What needs to be done
Please repeat the entries word for word and keep the images out.

[Exercise data]

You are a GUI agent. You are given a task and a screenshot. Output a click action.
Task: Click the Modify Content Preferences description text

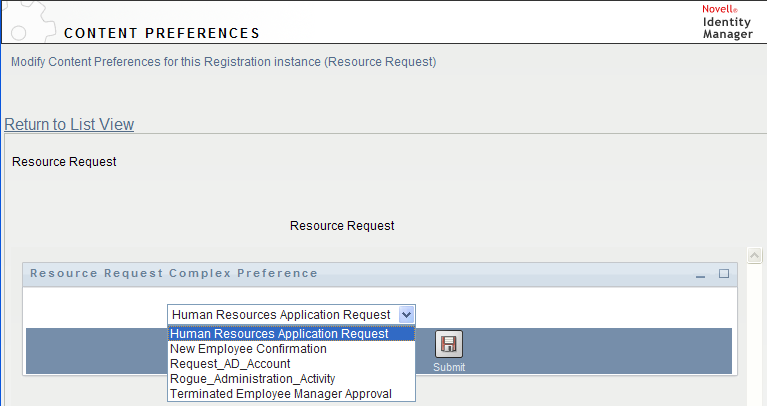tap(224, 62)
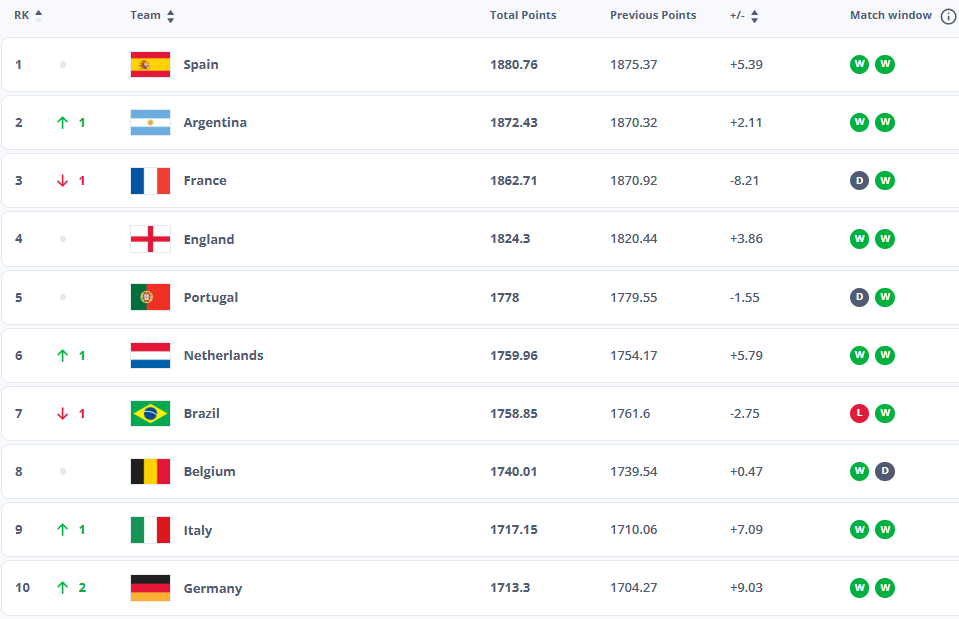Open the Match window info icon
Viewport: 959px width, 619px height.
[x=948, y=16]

[/Exercise data]

Response to the exercise
You are a GUI agent. You are given a task and a screenshot. Output a click action.
Task: Click the Modify Content Preferences description text

tap(224, 62)
Open the Match window info icon
Viewport: 959px width, 619px height.
[x=948, y=16]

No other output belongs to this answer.